Security challenges: what they are about?

An important stage of preparing ourselves for the possibility of a cybersecurity attack is to exercise our capabilities. This process – intended to support our sites and security teams in their preparations – allows us to identify issues with our procedures and areas where we can best focus our attention for future development. Challenges such as these can take many forms including table-tops, communication challenges, focused technical exercises and those that test all stages of our distributed incident response capability. It is the last of these that we focus on here.

Incident Response Procedures

EGI CSIRT Security incident response procedure

This exercise will also test the current SEC01 EGI CSIRT Security Incident Handling Procedure, and here in particular step 5, which covers the information collected for the coordinated incident response.

Please try to follow this procedure where possible, and note/report any problems with it

Important

PLEASE REMEMBER THAT FOR THE CHALLENGE
THE PROCEDURE IS APPLIED WITH RESTRICTIONS
AS STATED IN THE GENERAL RULES (below).
For questions please contact: ssc(at)mailman.egi.eu

EGI Policies and Procedures

All the EGI Federation policies and procedures can be found at the EGI Policies and Procedures Home.

Security Service Challenges

A key element related to our distributed environment is the use of federated, shared identities. As such, it is vital that suspicious activities attributed to a DN or a proxy IdP (EGI Check-in) identity are reported to the Virtual Organisation (VO) or to one of the federated infrastructure CSIRTs (EGI CSIRT, OSG, WLCG Security, RC CSIRT). It is important that this information is immediately synchronized across the involved security teams to quickly understand the scope of the incident to respond most effectively, and to act to minimise the impact on the VOs production, or that the incident spreads through channels the individual security teams can not monitor nor control.

The goals of the security drills are:

to investigate whether sufficient information is available to be able conduct an audit trace as part of an incident response, and to ensure that appropriate communications channels are available.
to assess the efficiency of controls applied by the involved security teams.
to evaluate the efficiency of the various incident response operations aiming at containment.
trigger and improve the collaboration of the full incident response chain, involving security teams from the RCs, NGIs, EGI, OSG, VOs, Identity Providers (IdPs) and Certifications Authorities (CAs).
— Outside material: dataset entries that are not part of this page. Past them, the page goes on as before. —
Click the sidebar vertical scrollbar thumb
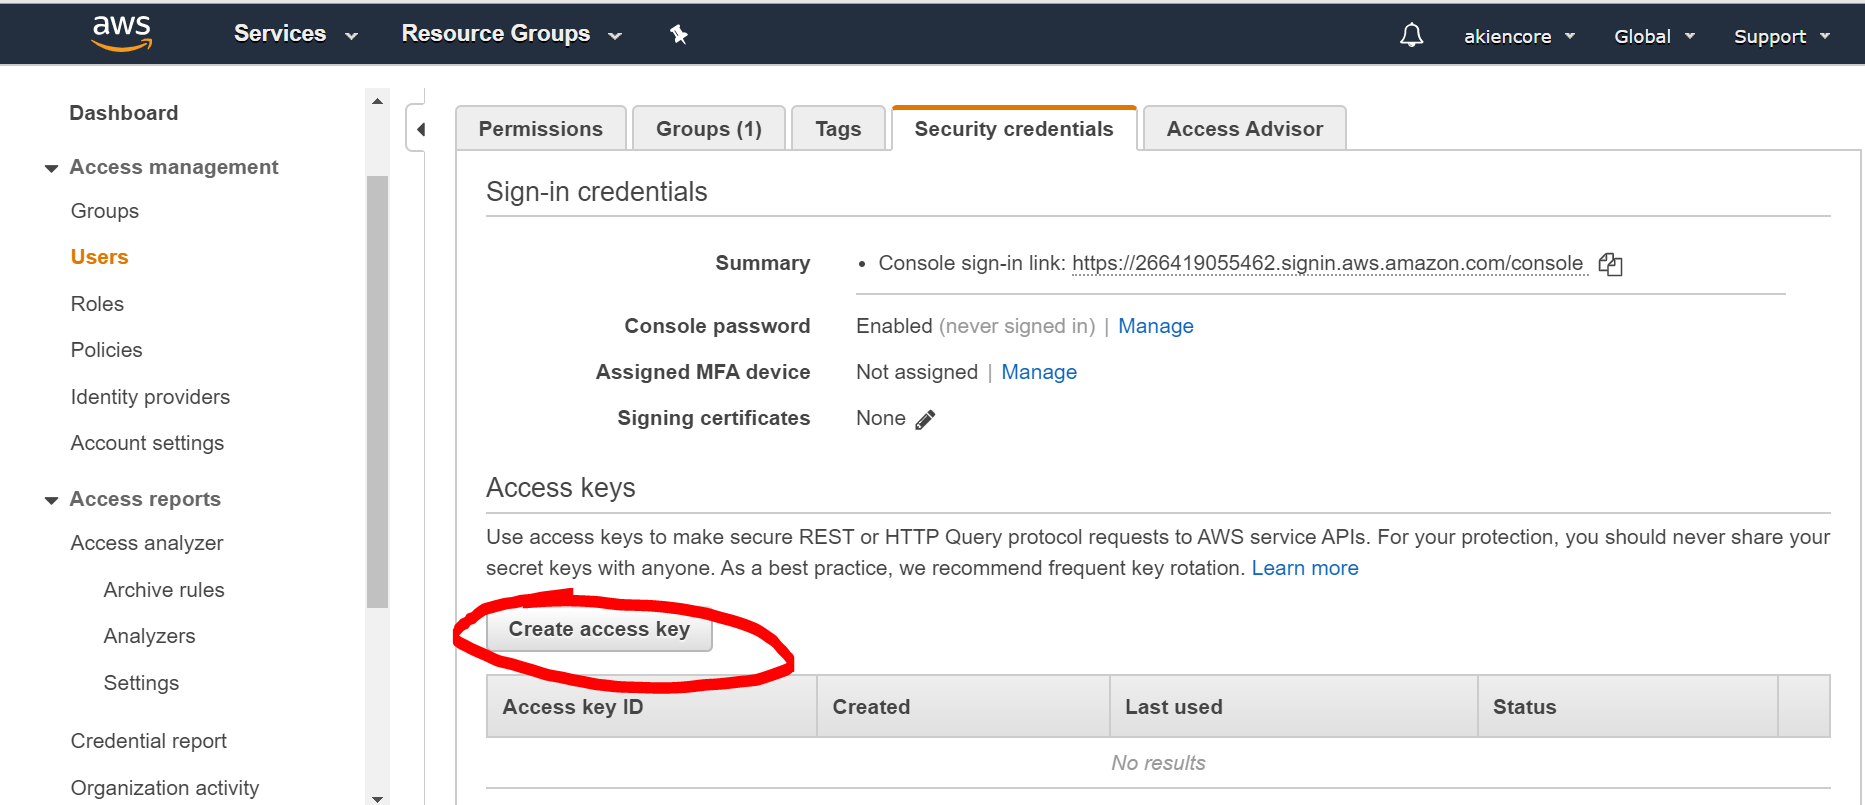 pos(377,390)
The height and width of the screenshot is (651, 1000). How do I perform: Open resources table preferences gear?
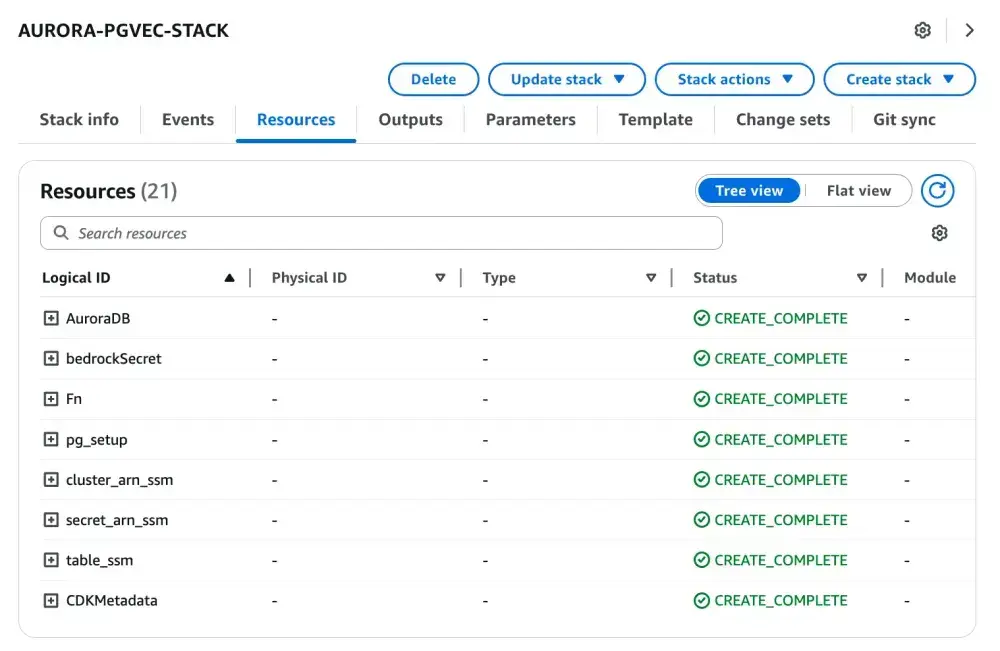click(939, 233)
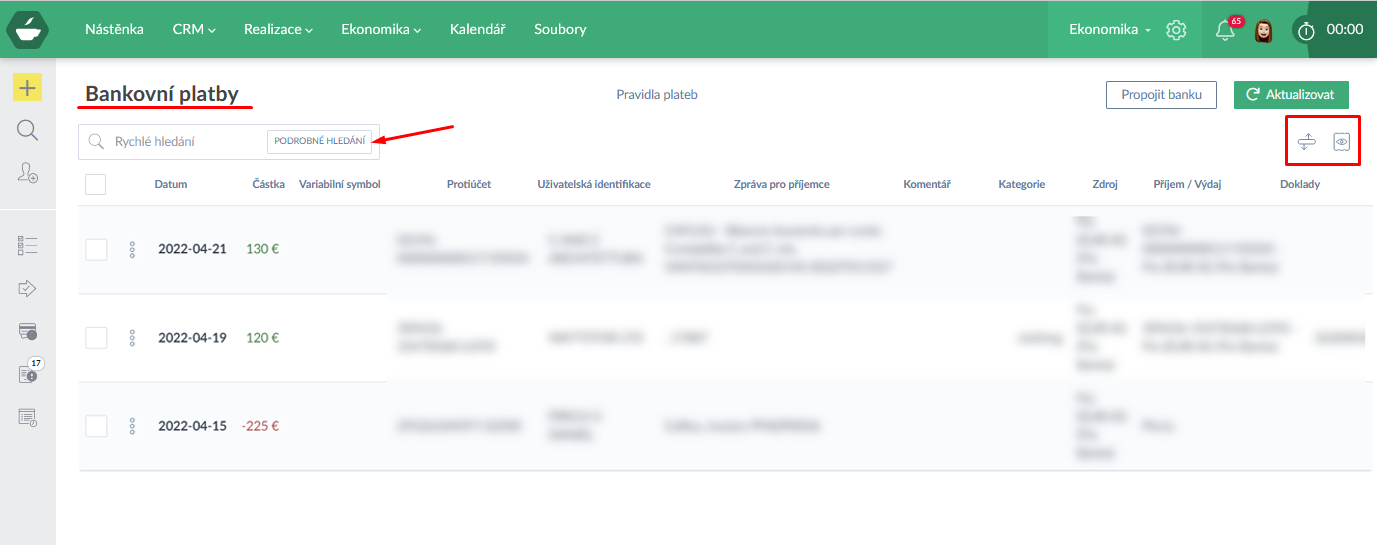The width and height of the screenshot is (1377, 545).
Task: Open the Ekonomika workspace switcher dropdown
Action: pyautogui.click(x=1109, y=30)
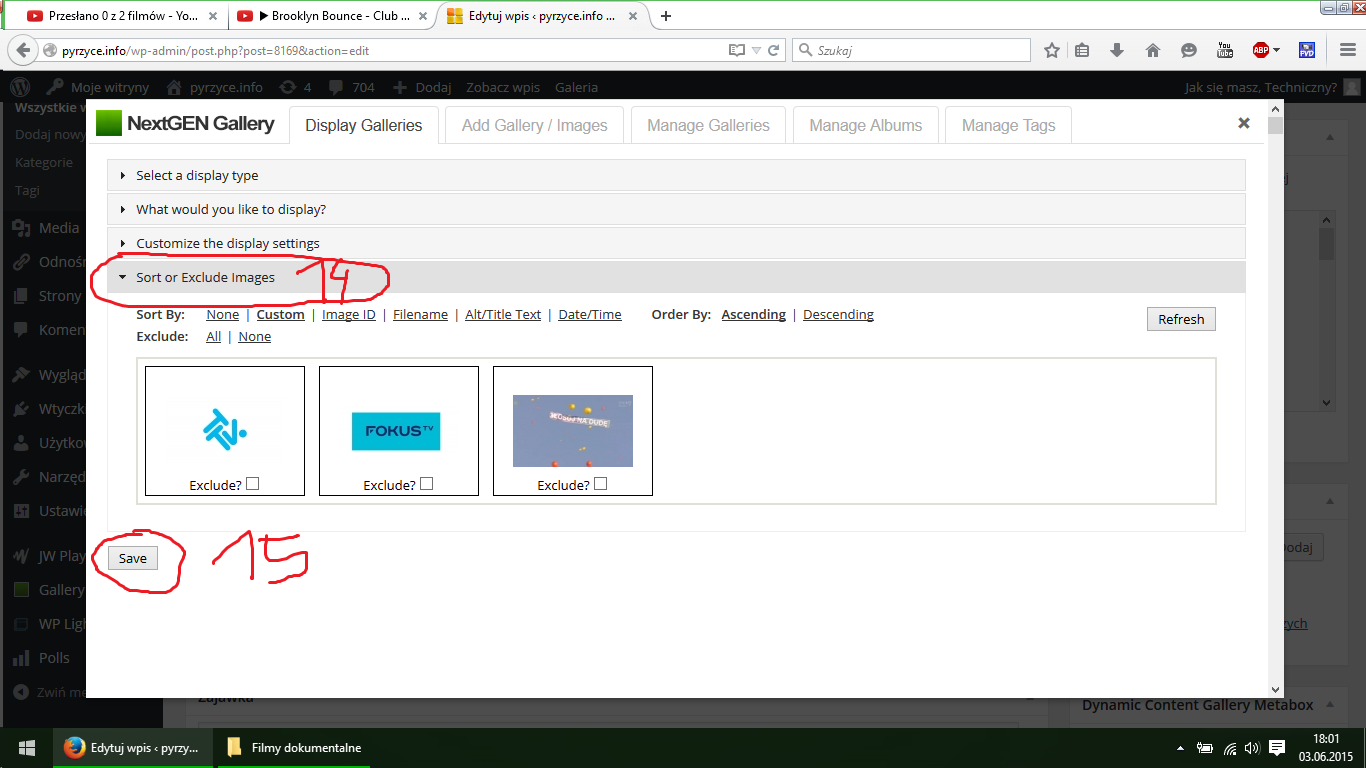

SSC Schedule, estimated workload on the RC security teams

The SSC will run one week. From earlier SSCs it is understood that most activities will happen in the first 2 days of the SSC, putting a high load on the coordinating security teams (EGI CSIRT, U.S. CMS security).

While the basic actions (communications, user suspension) should not take more then 2h in total, the optional forensics training (see below) will take an an experienced admin another 2h, maybe more in case you got a bit rusty with that topic.

The SSC Red-Team will deploy "malware" in the coming days, and increase the noise on the Worker Nodes (WNs) until a RC security team spots the suspicious activity and reports it to EGI CSIRT (abuse@egi.eu).

EGI CSIRT will then evaluate the incoming reports, if it has sufficient information to conclude that this is likely a grid incident a broadcast will be send with all aggregated information to all participants. This timestamp of this broadcast will be the reference time for the evaluation (see below for details).

General Rules

The participants in this SSC contacted in this challenge are asked to follow the normal security incident response procedure, and react as if the incident was real, with the two following exceptions:

No sanctions must be applied against the Virtual Organization (VO) that was used to submit the job / start the VM.
Note: a Pilot WMS is used, no sanctions must be applied affecting the production of the VO.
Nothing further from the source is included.